The purpose of the hackathon is to demonstrate a simple implementation of Nuts Zorginzage in Nuts V6. The present Nuts Zorginzage 2022 spec uses Nuts V5, but has several limitations, which is why the intention is to make use of Nuts V6 in the future. This hackathon is the stepping stone towards creating V6 Zorginzage usecases in the future.

Scope

Zoals in de email van Maarten is gedeeld:

Zorgviewer

Nuts technisch team

Voorbereiding deelnemende leveranciers: (Allen)

  • Nuts v6 Node met een domainnaam draaien
  • FHIR Server met een test Patient
  • FHIR Client die een request kan maken
  • Interface om zorginstellingen te beheren en identiteiten aan te maken in de Nuts-Node
  • Een plek om informatie op te halen en te tonen

Voorbereiding rol raadpleger: (HinQ/Topicus/Zorgviewer)

  • FHIR Client mot een access token kunnen aanvragen
  • FHIR Client moet het acces token gebruiken in een FHIR request
  • Nuts-node moet een OrgCredential kunnen aanvragen/verkrijgen
  • Nuts node configureren voor het abonneren op de discovery-service
  • FHIR Client kan zoeken binnen list van de discovery-service

Voorbereiding rol dossierhouder: (ECare/Nedap)

  • Een PEP inrichten die een token introspectie doet bij de Nuts-node
  • Het request en introspectie resultaat naar een OPA server sturen
  • De OPA server moet in stat zijn het opgestelde policy te enforcen en een ja/nee antwoord aan de PEP te geven
  • De zorginstelling aanmelden bij de discovery-service

Rol Discovery Service hoster: (Topicus)

Hosten van een Nuts-node die en discovery service aanbiedt voor de use-case met de bijbehorende presentation definition

Route hier naartoe

Start zal de output van de werkgroep zijn om via publieke documentatie de scope in te vullen.
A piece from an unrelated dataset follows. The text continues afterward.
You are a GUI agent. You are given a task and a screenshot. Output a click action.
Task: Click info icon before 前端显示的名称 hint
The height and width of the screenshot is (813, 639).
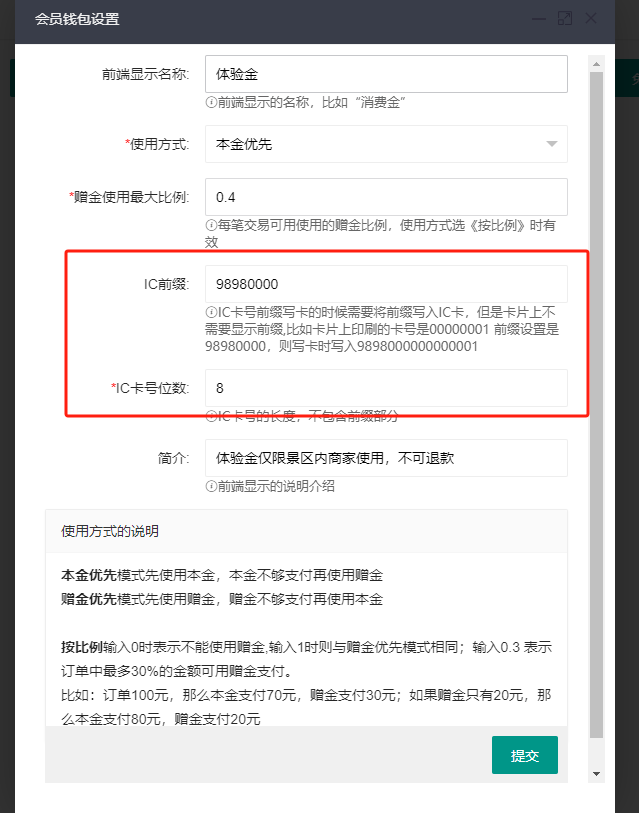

Leveranciers zullen onderling asynchroon de gemene deler en specificaties kunnen opstellen/delen binnen de Nuts bolt

Datum & Locatie hackathon Voorstel is 2 dagen met 2 technische gegadigden van de leveranciers bij Neap in Groenlo. Eventueel kunnen er overnagedacht worden.

Graag uiterlijk 1 augustus de datumprikker invullen, zodat we ook een doel hebben om naar toe te werken met elkaar

Vriendelijke groet, Maarten

TODO: create a table with role per participant

Functional design

Discovery Service (adressbook & use-case whitelist)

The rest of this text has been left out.